(Stored items)
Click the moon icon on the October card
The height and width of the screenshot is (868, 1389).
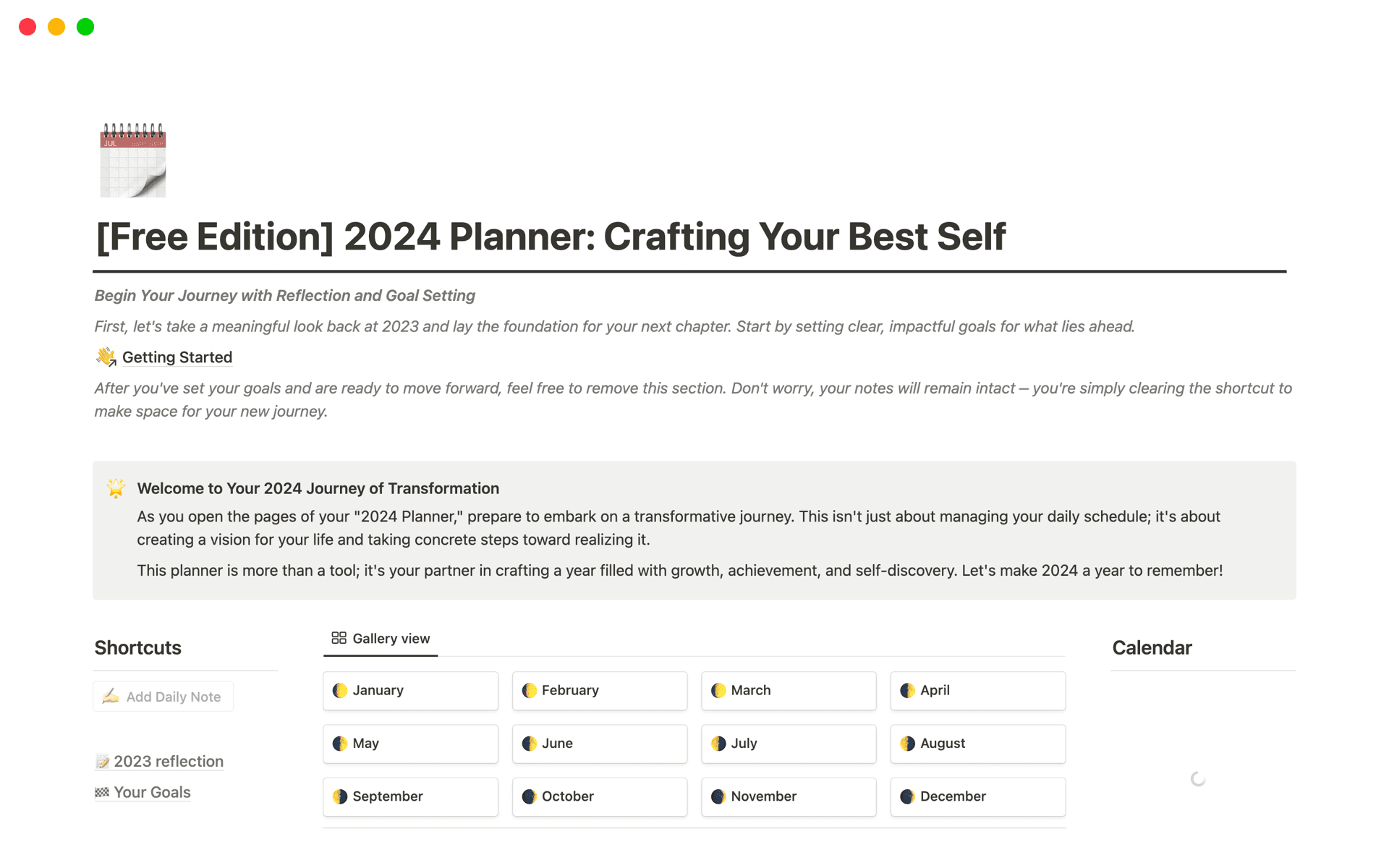pos(530,796)
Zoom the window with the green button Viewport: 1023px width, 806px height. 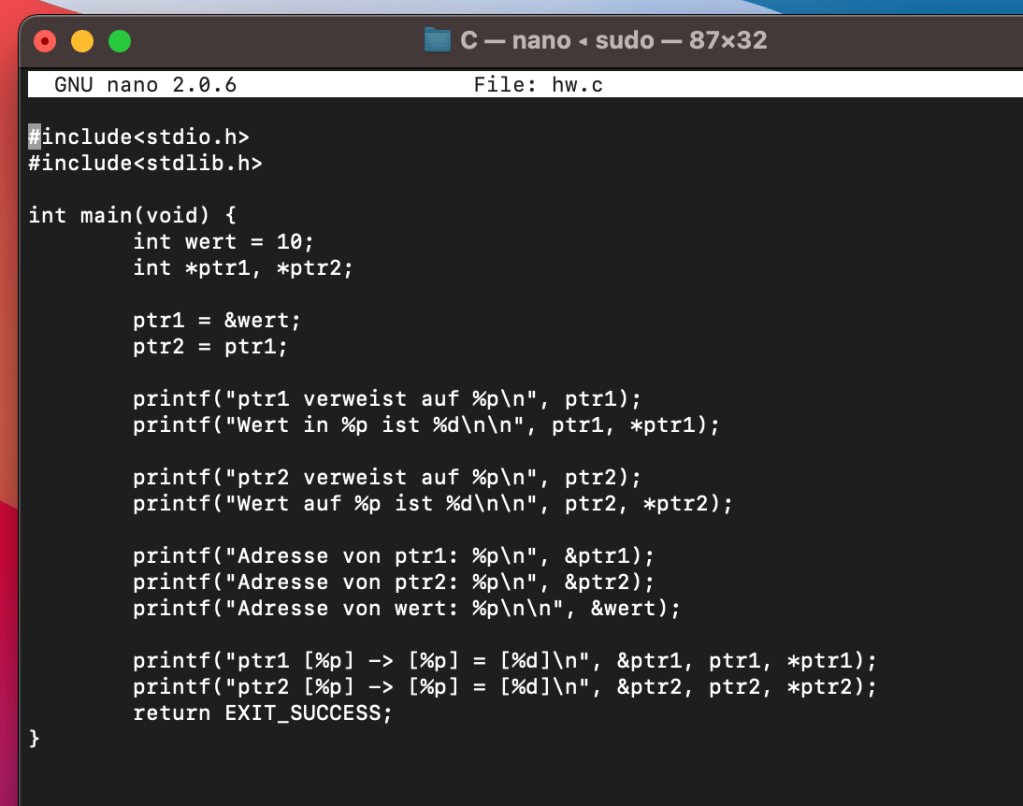point(120,41)
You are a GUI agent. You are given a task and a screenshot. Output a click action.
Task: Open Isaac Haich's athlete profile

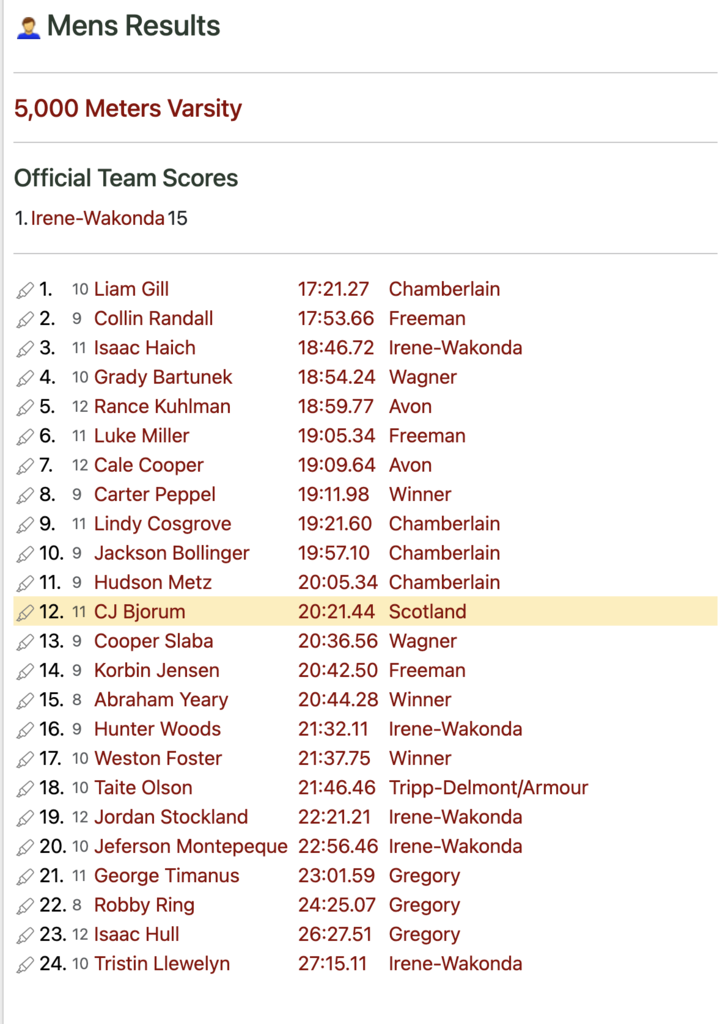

*Task item:*
Your answer must consist only of the lines from the one containing "You are a GUI" through the end of the entries, restated word for word, with no pictures.

*Response to this task:*
You are a GUI agent. You are given a task and a screenshot. Output a click action.
Task: Open Isaac Haich's athlete profile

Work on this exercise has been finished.